## What to work on
[A] According to the heparin screening abstract, how many abstracts were in the test set?
[B] Repeat the part of the heparin screening abstract from "1,628 abstracts previously" up to and including "by two researchers.".

## Given passage
GPT-4o Assists Systematic Review Screening with High Precision

Session Information

Category: Artificial Intelligence, Digital Health, and Data Science

  • 300 Artificial Intelligence, Digital Health, and Data Science

Authors

  • Bergling, Karin, Renal Research Institute, New York, New York, United States
  • Yueh, Sheng-Han, Renal Research Institute, New York, New York, United States
  • Lama, Suman Kumar, Renal Research Institute, New York, New York, United States
  • Willetts, Joanna, Renal Research Institute, New York, New York, United States
  • Blankenship, Derek, Renal Research Institute, New York, New York, United States
  • Usvyat, Len A., Renal Research Institute, New York, New York, United States
  • Winter, Anke, Renal Research Institute, New York, New York, United States
  • Raimann, Jochen G., Fresenius Medical Care North America, New York, New York, United States
  • Zhang, Hanjie, Renal Research Institute, New York, New York, United States
Background

Screening abstracts for systematic reviews is labor-intensive and time-consuming. We here examine the ability of GPT-4o (OpenAI) to assist screening without loss of quality.

Methods

1,628 abstracts previously screened in a systematic review on adverse effects of systemic heparin during maintenance hemodialysis, labeled as “keep” or “discard” per Population–Intervention–Comparator–Outcome–Study (PICOS) criteria, were split into a validation (n=277, 17%) and a test set (n=1,351, 83%). During validation, PICOS criteria were translated into seven questions (e.g., “Does the abstract describe systemic heparin use?” - simplified example). GPT-4o was prompted to answer each question with “yes,” “no,” or “uncertain.” Response patterns determined the final classification as “keep,” “discard,” or “uncertain.” To prioritize precision in discarding non-relevant abstracts, “uncertain” responses were classified as “keep”. Performance was measured against independent review by two researchers.

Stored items

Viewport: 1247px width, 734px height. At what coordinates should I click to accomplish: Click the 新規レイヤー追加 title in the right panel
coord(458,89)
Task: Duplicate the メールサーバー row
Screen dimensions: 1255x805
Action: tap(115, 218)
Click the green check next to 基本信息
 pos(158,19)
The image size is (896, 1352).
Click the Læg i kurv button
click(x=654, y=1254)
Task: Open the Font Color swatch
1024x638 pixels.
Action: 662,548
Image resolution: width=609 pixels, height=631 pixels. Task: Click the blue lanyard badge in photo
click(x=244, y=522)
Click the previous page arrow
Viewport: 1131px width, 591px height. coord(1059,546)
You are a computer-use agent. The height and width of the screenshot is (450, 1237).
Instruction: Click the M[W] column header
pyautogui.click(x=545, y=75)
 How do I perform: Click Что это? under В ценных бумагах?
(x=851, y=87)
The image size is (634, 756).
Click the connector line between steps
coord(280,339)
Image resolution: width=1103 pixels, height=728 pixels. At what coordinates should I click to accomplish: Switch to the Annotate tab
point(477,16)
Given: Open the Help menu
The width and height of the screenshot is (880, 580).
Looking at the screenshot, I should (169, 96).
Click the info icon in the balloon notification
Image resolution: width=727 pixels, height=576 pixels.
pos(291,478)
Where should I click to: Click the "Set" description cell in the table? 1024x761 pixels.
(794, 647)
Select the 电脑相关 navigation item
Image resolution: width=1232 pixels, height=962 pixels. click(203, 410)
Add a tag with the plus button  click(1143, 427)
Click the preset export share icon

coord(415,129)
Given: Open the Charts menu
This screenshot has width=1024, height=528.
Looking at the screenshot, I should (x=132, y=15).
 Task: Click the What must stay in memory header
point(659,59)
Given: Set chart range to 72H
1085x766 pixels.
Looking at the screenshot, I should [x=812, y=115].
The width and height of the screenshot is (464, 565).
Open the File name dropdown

## Solution list
[A] The test set contained 1,351 abstracts, or 83% of the total.

[B]
1,628 abstracts previously screened in a systematic review on adverse effects of systemic heparin during maintenance hemodialysis, labeled as “keep” or “discard” per Population–Intervention–Comparator–Outcome–Study (PICOS) criteria, were split into a validation (n=277, 17%) and a test set (n=1,351, 83%). During validation, PICOS criteria were translated into seven questions (e.g., “Does the abstract describe systemic heparin use?” - simplified example). GPT-4o was prompted to answer each question with “yes,” “no,” or “uncertain.” Response patterns determined the final classification as “keep,” “discard,” or “uncertain.” To prioritize precision in discarding non-relevant abstracts, “uncertain” responses were classified as “keep”. Performance was measured against independent review by two researchers.